About this task
Exactly those lines that run from the one containing "Click the Blockchain" through the last line of the entries below should be printed, and no others.

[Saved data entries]
▼▼▼
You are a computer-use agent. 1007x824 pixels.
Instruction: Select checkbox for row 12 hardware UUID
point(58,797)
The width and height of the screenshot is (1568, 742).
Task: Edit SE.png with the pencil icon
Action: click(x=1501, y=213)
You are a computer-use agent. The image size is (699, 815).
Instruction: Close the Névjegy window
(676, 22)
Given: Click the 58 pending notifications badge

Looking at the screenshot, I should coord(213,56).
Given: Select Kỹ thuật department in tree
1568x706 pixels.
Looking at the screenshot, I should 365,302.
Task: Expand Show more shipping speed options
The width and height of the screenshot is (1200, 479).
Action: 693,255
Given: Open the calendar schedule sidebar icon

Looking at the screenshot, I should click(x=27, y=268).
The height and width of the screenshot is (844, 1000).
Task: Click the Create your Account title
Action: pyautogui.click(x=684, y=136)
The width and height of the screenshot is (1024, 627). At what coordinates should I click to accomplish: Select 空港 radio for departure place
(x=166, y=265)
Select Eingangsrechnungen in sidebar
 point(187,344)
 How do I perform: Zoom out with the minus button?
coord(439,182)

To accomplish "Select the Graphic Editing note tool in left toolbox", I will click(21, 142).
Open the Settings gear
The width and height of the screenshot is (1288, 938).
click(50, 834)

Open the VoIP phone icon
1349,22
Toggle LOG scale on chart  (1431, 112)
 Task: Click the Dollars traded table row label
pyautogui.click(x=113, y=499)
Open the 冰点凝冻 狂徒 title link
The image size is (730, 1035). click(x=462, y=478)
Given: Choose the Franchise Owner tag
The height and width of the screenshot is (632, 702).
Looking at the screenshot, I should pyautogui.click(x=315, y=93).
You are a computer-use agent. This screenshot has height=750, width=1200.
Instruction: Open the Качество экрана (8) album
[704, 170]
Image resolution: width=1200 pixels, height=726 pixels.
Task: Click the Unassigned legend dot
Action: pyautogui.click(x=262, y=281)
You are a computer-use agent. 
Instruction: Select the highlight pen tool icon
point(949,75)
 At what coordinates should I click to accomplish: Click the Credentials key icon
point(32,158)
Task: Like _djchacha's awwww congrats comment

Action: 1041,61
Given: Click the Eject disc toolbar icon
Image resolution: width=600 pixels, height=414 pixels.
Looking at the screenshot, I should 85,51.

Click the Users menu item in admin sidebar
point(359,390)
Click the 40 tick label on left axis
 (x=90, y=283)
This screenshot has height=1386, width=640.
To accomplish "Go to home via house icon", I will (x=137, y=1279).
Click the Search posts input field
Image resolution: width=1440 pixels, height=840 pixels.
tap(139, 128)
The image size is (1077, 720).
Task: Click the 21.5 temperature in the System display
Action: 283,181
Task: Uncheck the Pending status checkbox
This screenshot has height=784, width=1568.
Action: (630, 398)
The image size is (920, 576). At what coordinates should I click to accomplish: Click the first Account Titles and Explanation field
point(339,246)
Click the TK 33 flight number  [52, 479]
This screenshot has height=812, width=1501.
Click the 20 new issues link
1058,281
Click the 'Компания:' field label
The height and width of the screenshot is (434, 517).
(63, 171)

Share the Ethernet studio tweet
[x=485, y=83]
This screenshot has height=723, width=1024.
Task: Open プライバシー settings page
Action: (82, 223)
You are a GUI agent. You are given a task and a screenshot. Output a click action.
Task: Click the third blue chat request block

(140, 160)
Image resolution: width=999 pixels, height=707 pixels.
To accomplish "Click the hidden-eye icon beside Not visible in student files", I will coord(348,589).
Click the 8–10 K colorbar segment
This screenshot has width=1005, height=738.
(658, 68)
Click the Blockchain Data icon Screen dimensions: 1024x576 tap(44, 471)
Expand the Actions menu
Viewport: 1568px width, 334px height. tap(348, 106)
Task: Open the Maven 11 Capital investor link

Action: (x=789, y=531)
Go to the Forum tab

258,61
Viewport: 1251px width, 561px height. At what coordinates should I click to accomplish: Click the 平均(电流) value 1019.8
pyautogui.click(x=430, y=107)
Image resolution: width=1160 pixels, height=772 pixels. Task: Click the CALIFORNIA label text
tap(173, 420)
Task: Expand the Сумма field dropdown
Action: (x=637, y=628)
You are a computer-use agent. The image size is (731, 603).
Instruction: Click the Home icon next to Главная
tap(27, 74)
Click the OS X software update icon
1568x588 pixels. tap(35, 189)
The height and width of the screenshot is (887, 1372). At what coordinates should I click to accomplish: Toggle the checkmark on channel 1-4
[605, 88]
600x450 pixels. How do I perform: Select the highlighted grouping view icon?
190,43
▲▲▲
Exercise solution
Click the Blockchain Data icon Screen dimensions: 1024x576 tap(44, 471)
Expand the Actions menu
Viewport: 1568px width, 334px height. tap(348, 106)
Task: Open the Maven 11 Capital investor link

Action: (x=789, y=531)
Go to the Forum tab

258,61
Viewport: 1251px width, 561px height. At what coordinates should I click to accomplish: Click the 平均(电流) value 1019.8
pyautogui.click(x=430, y=107)
Image resolution: width=1160 pixels, height=772 pixels. Task: Click the CALIFORNIA label text
tap(173, 420)
Task: Expand the Сумма field dropdown
Action: (x=637, y=628)
You are a computer-use agent. The image size is (731, 603).
Instruction: Click the Home icon next to Главная
tap(27, 74)
Click the OS X software update icon
1568x588 pixels. tap(35, 189)
The height and width of the screenshot is (887, 1372). At what coordinates should I click to accomplish: Toggle the checkmark on channel 1-4
[605, 88]
600x450 pixels. How do I perform: Select the highlighted grouping view icon?
190,43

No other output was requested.